Your assignment:
Write out every line below that contains "agent".

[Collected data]
# # # # # # #

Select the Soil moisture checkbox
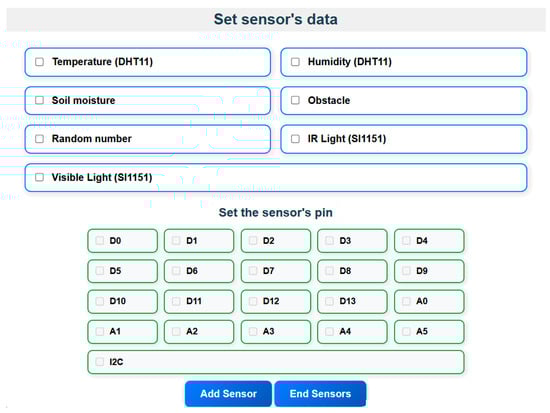This screenshot has width=550, height=413. [x=40, y=100]
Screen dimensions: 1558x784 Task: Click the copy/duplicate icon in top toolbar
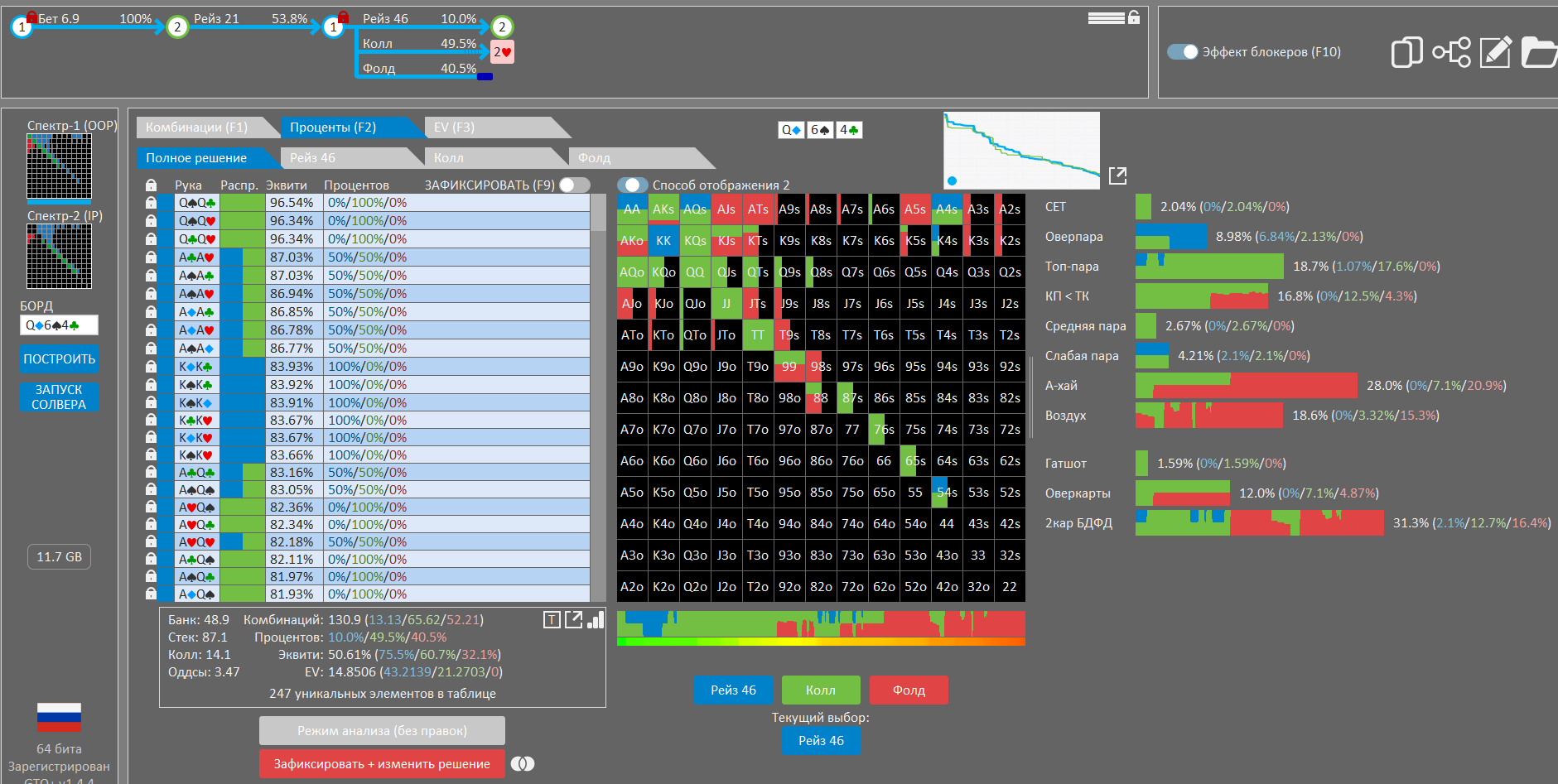[1406, 52]
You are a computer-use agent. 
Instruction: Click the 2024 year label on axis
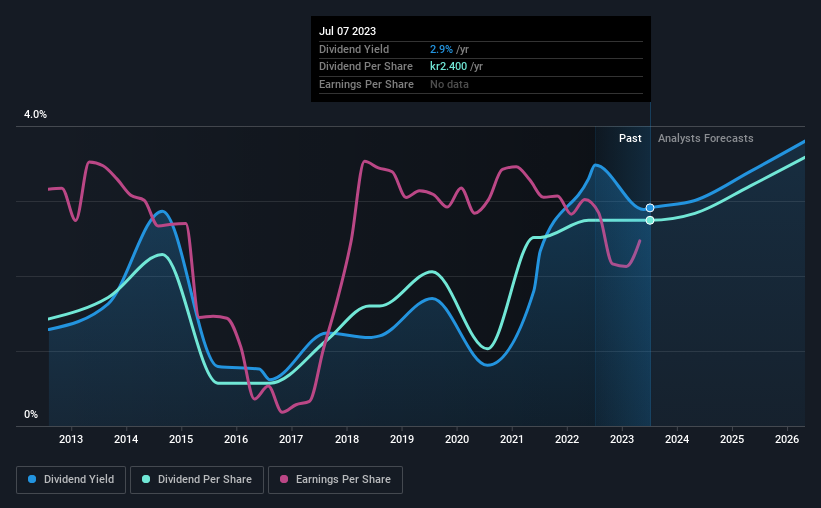[x=677, y=439]
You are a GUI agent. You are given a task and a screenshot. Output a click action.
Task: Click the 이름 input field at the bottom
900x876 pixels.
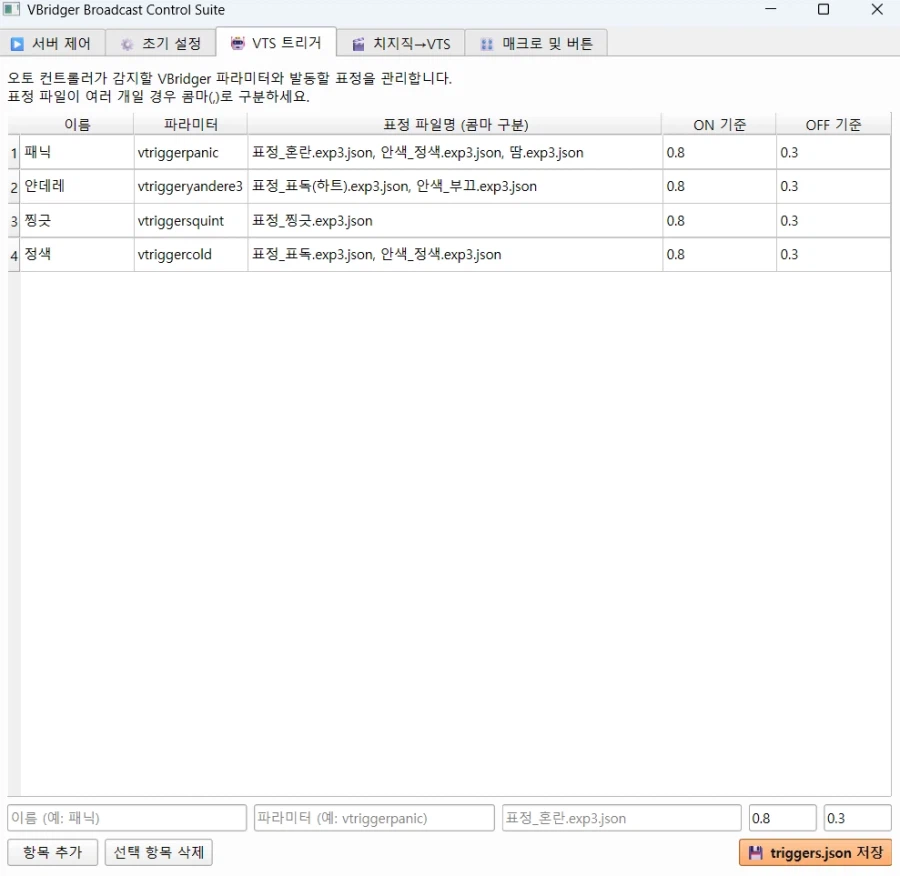pos(126,817)
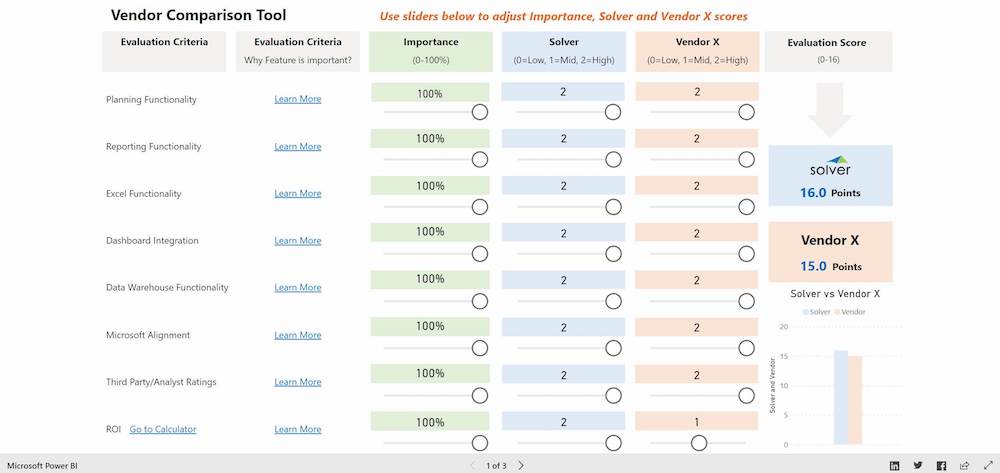Share the report on Facebook
Image resolution: width=1000 pixels, height=473 pixels.
pyautogui.click(x=941, y=465)
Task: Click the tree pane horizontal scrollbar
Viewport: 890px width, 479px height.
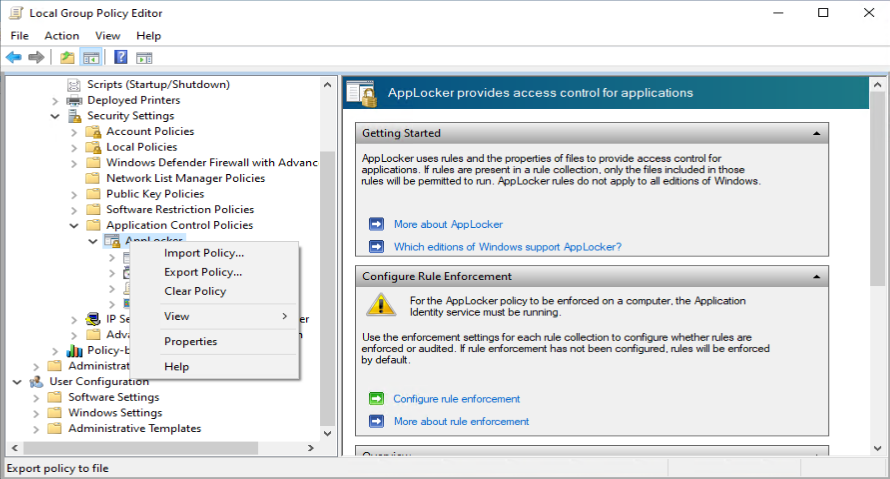Action: 163,448
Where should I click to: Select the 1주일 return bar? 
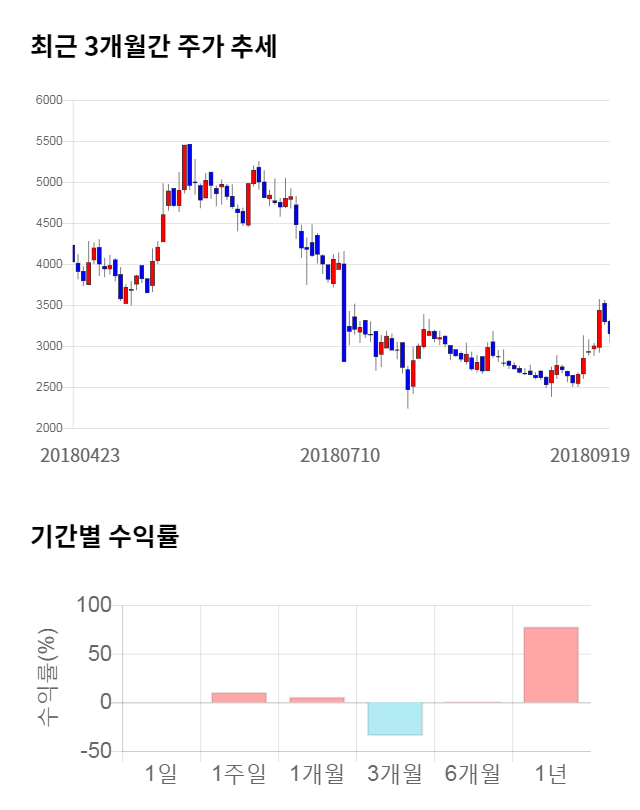(x=239, y=697)
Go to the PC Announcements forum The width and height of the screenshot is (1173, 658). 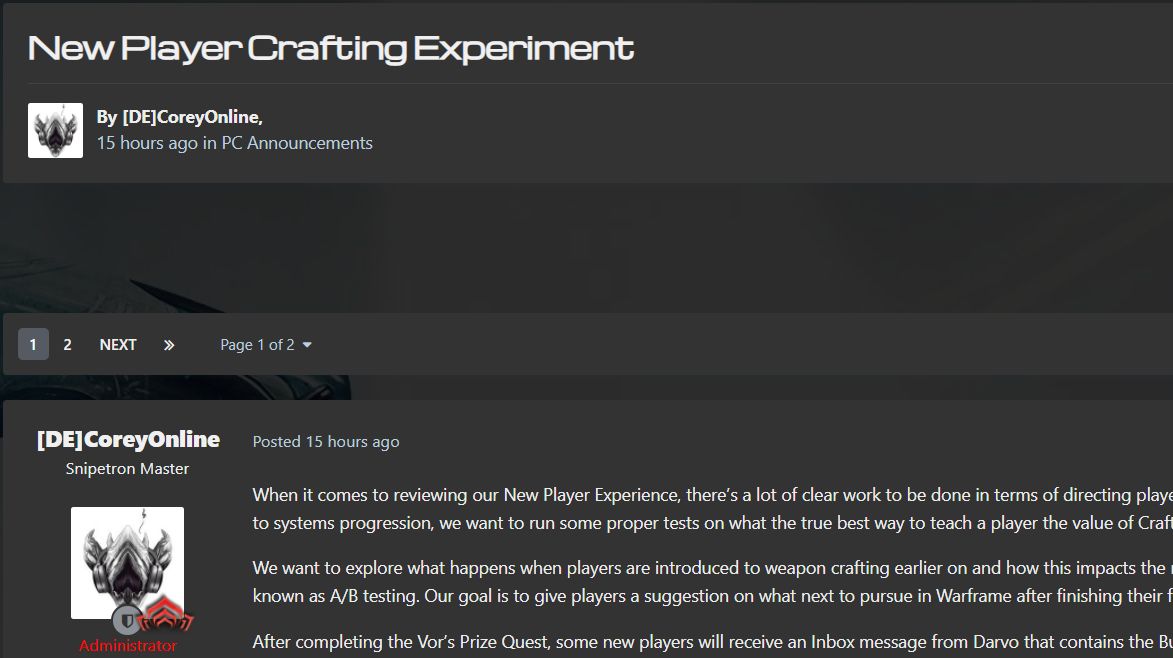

# # # # # # #

Your response:
You are a computer-use agent. 
You are a GUI agent. You are given a task and a screenshot. Output a click action.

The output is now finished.